§ **Exercise details**: The reply must consist of the lines from the first line of the records through the line containing "Open 設定 gear settings", copied exactly, with every picture omitted.
---- Provided data
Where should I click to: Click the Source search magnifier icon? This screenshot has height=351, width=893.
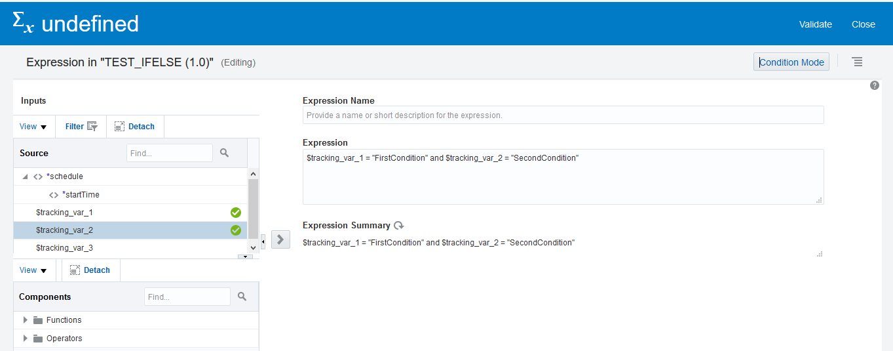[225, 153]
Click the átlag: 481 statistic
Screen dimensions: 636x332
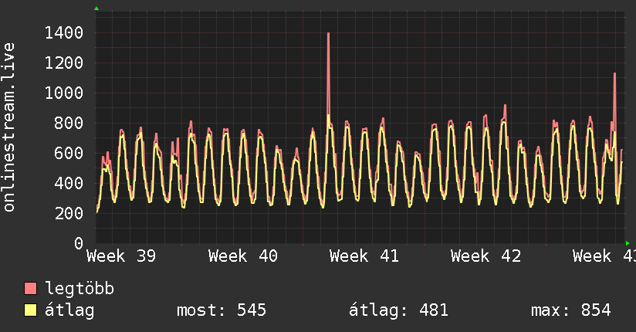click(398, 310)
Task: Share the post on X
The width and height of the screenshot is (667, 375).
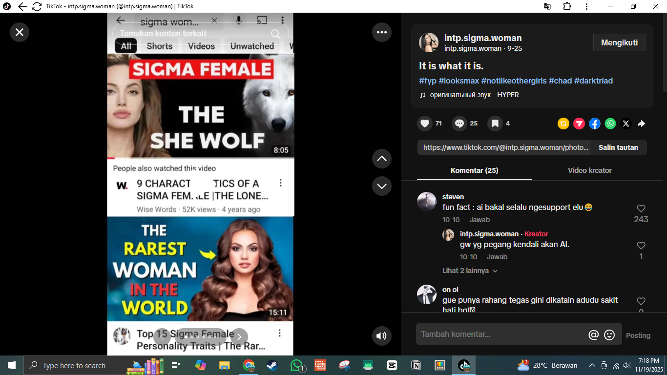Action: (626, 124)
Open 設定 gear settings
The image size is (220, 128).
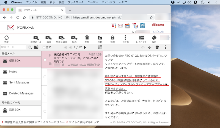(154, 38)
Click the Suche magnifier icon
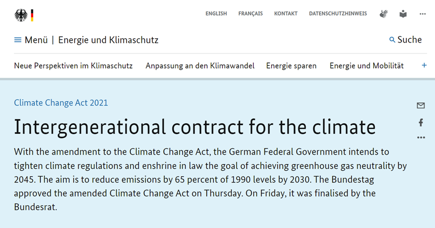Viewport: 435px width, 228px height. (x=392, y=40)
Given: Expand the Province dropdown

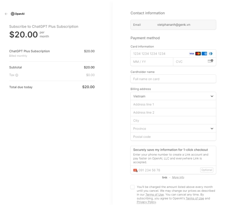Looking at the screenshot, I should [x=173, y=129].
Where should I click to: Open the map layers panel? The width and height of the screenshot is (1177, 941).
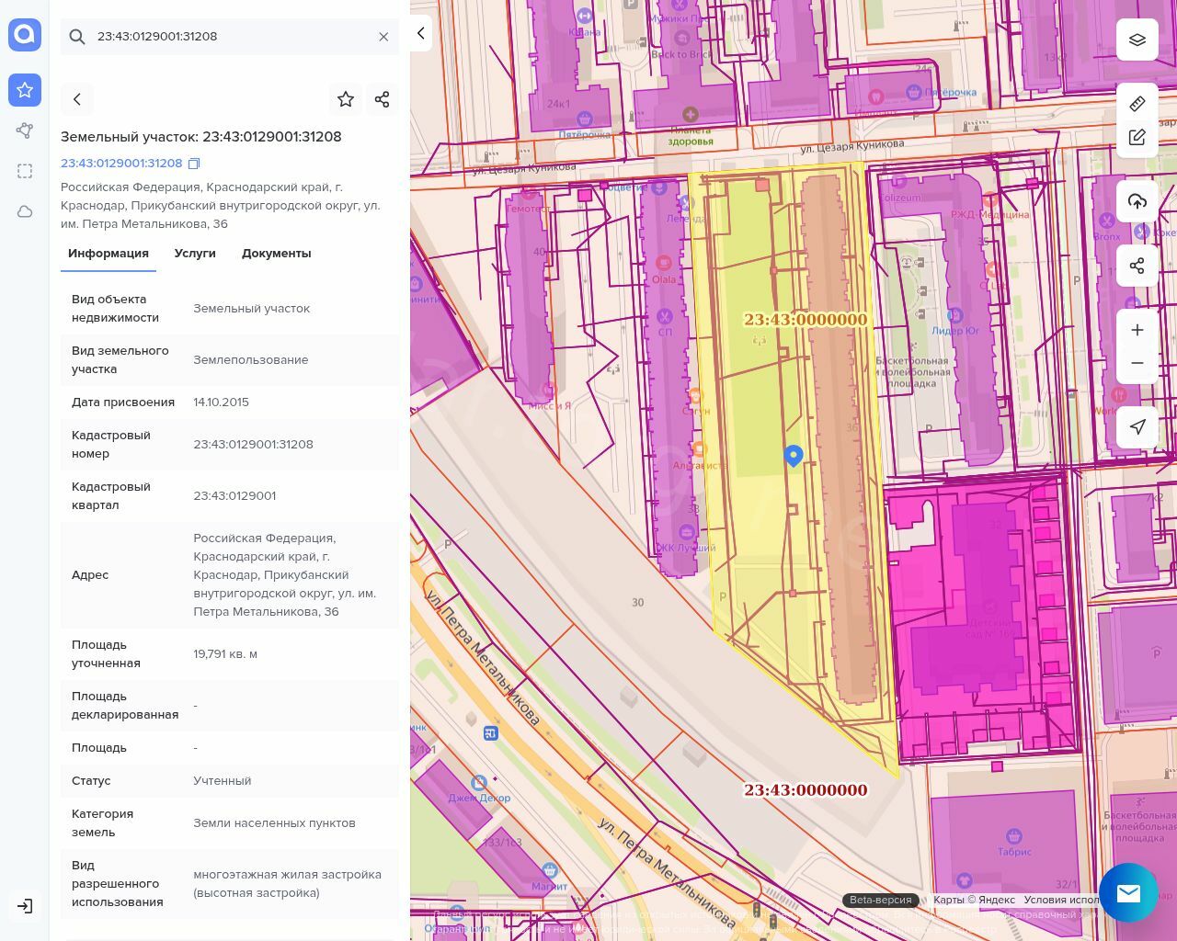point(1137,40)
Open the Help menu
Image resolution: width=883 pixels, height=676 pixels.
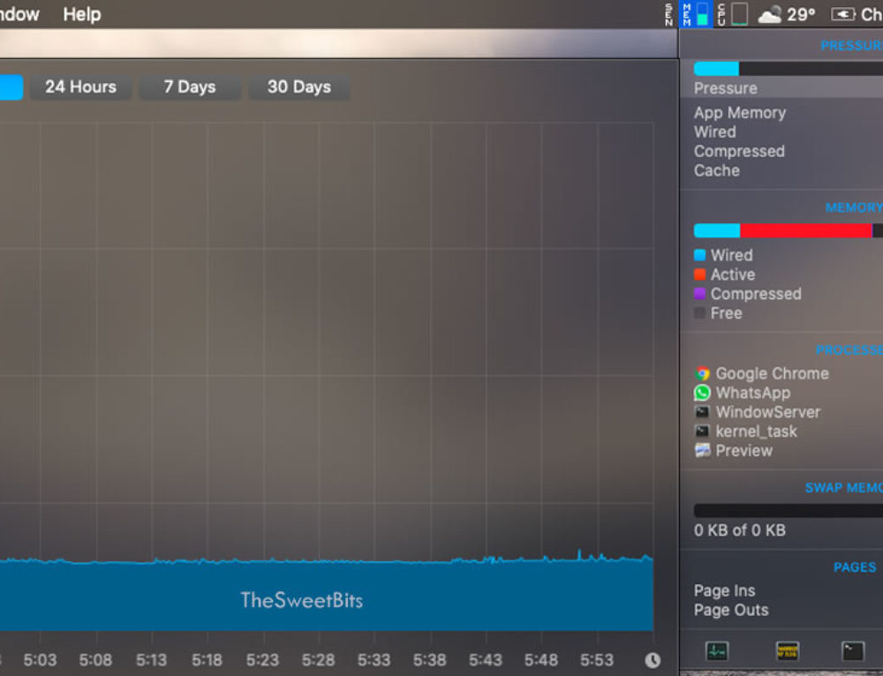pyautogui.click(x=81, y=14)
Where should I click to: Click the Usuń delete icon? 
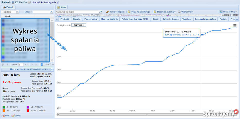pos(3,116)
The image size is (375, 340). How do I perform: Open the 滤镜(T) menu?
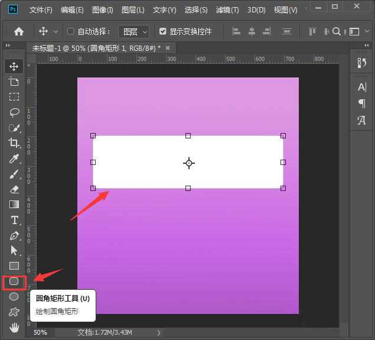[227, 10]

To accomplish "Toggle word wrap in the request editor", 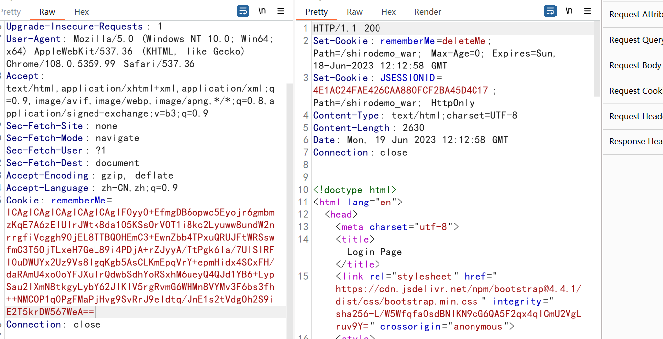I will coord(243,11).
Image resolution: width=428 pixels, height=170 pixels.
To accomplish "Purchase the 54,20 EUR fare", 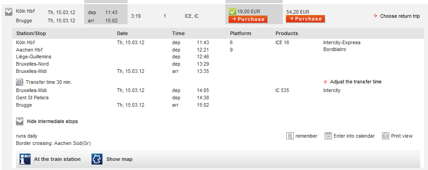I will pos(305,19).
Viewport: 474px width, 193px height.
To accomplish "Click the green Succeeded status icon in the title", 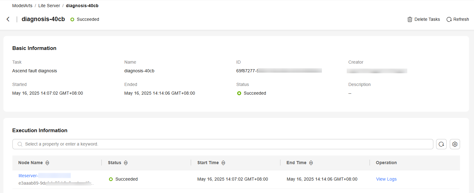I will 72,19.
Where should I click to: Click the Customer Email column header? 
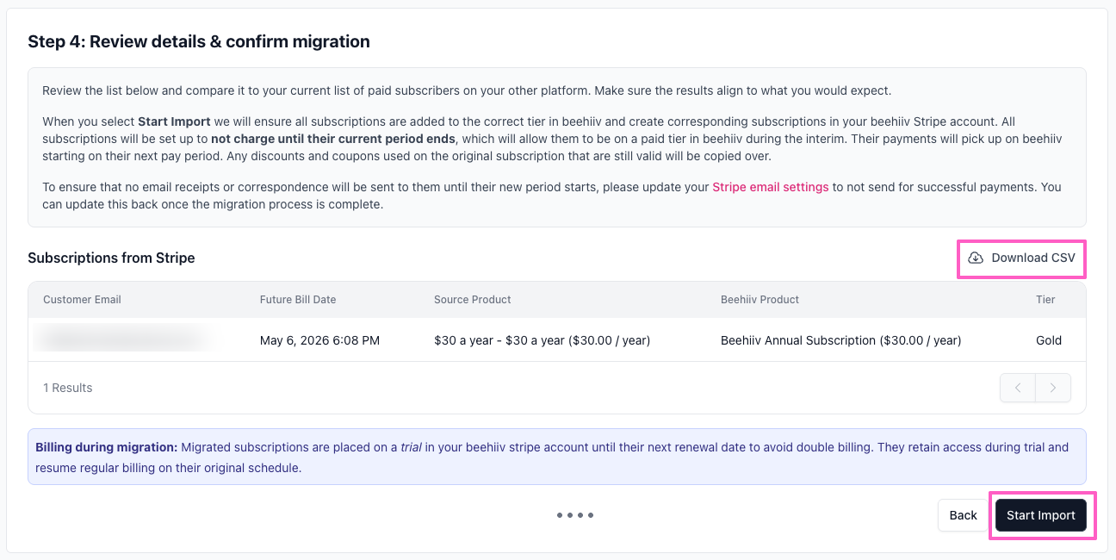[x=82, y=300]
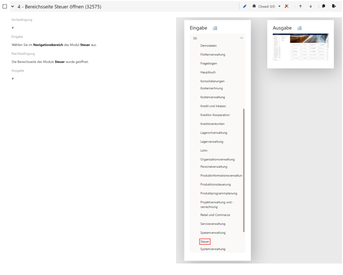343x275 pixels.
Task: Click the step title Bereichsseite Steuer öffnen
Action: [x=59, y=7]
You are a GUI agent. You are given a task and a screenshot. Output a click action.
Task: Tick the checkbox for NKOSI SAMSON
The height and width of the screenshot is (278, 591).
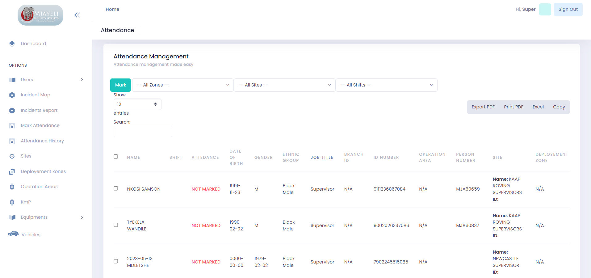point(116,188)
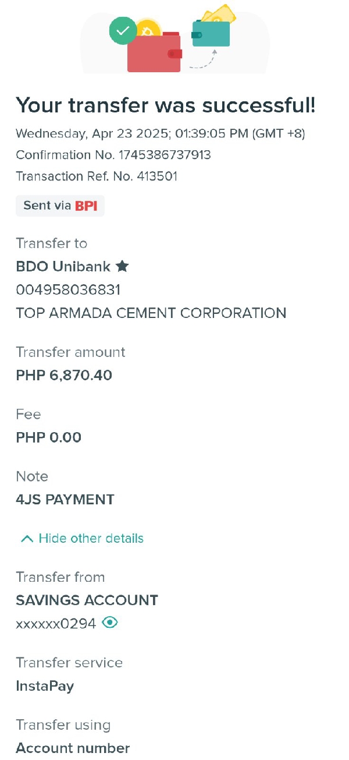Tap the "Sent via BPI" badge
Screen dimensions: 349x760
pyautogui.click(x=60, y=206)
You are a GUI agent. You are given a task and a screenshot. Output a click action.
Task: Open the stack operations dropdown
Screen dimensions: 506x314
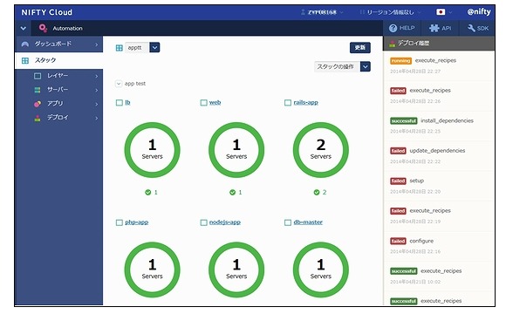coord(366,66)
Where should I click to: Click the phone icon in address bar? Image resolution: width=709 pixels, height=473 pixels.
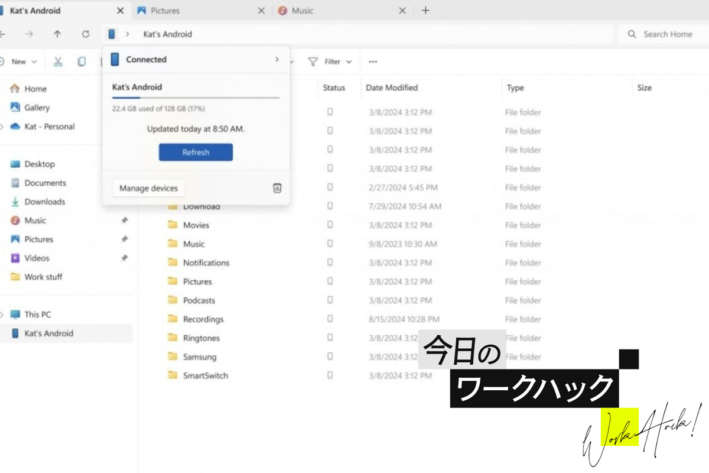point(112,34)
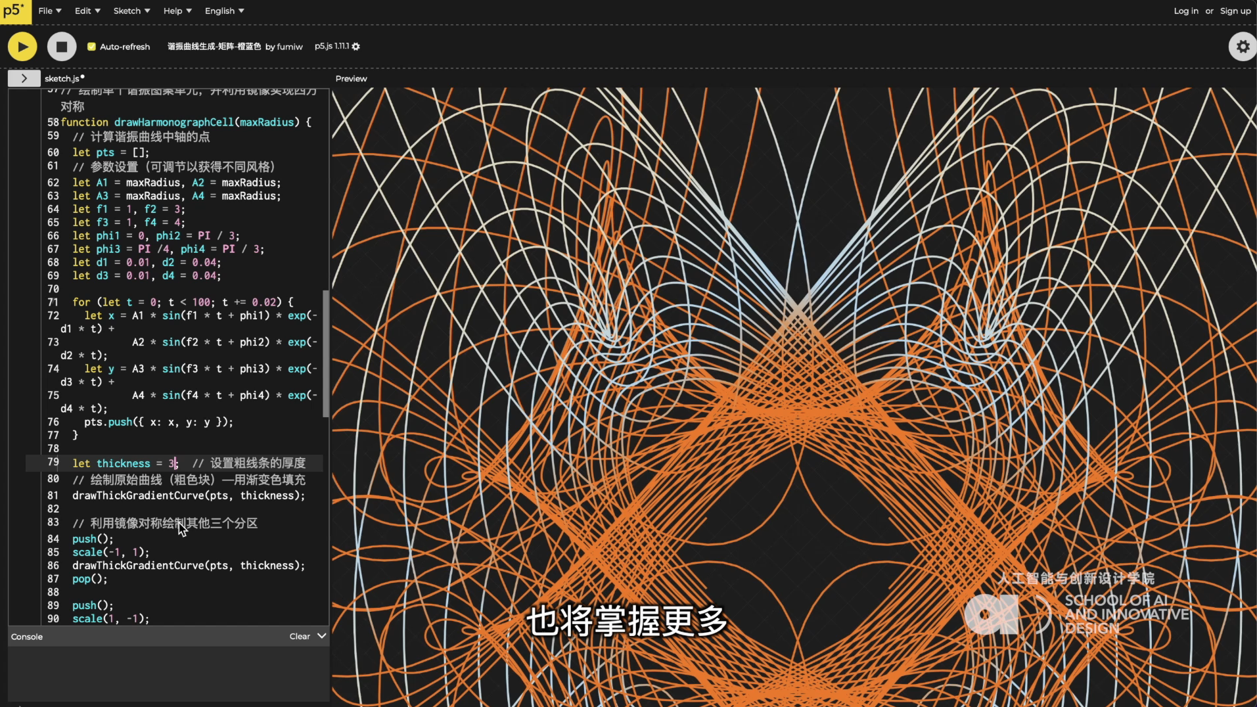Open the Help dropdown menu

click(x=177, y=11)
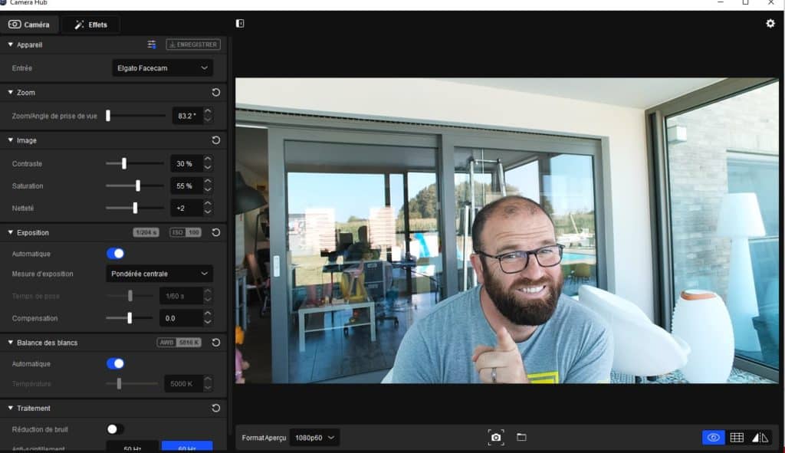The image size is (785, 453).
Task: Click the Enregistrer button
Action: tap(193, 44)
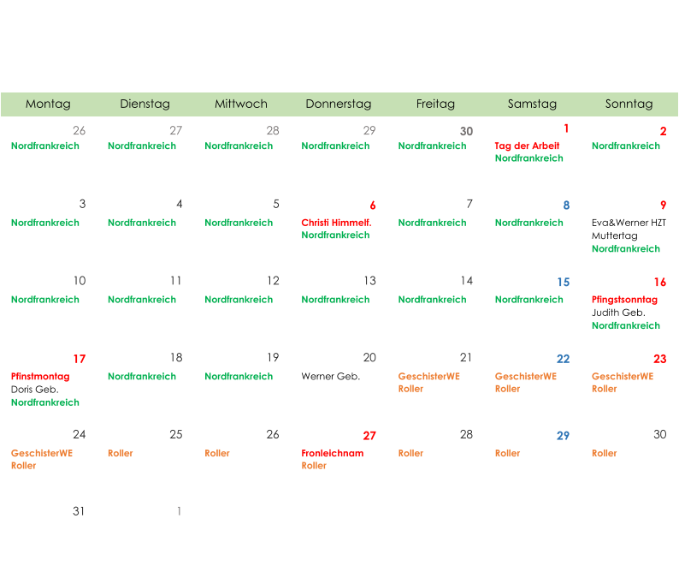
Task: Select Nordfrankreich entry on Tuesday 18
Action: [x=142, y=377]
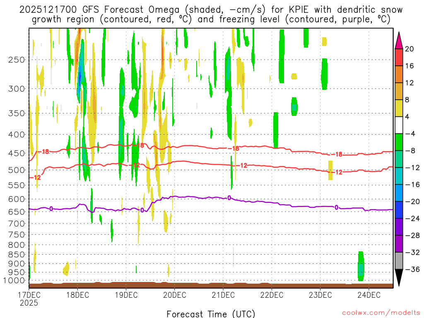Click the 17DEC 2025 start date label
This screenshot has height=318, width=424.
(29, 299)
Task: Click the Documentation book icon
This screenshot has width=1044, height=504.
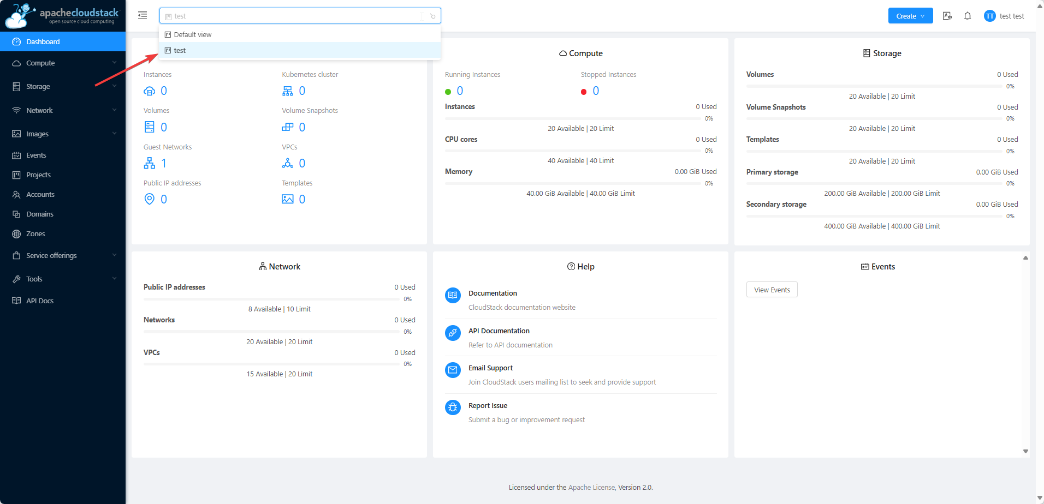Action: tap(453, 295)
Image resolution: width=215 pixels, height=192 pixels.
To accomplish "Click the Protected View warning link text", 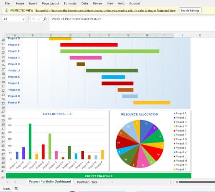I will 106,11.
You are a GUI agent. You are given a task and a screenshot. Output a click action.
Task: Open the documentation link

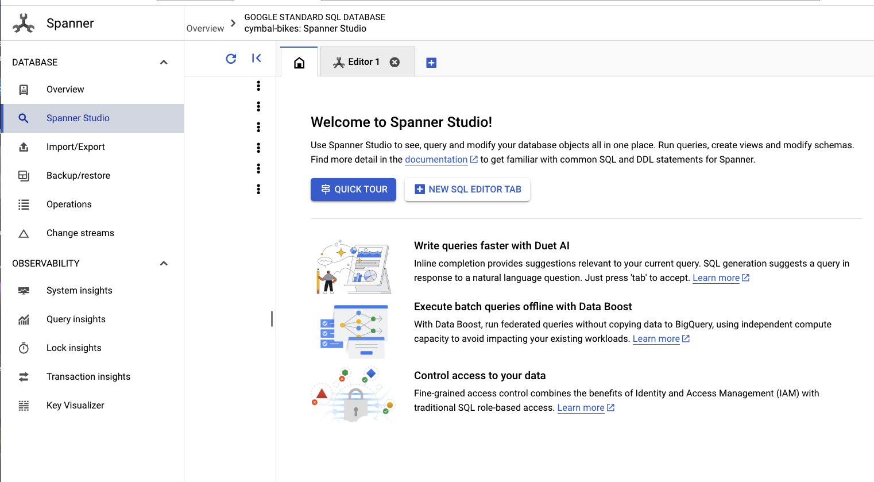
--------
§ **Reply to the exercise**:
Where should I click to: Click the Source search magnifier icon? This screenshot has height=351, width=893.
[225, 153]
Click the átlag: 481 statistic
Screen dimensions: 636x332
click(398, 310)
Task: Share the post on X
The width and height of the screenshot is (667, 375).
Action: (626, 124)
Open 設定 gear settings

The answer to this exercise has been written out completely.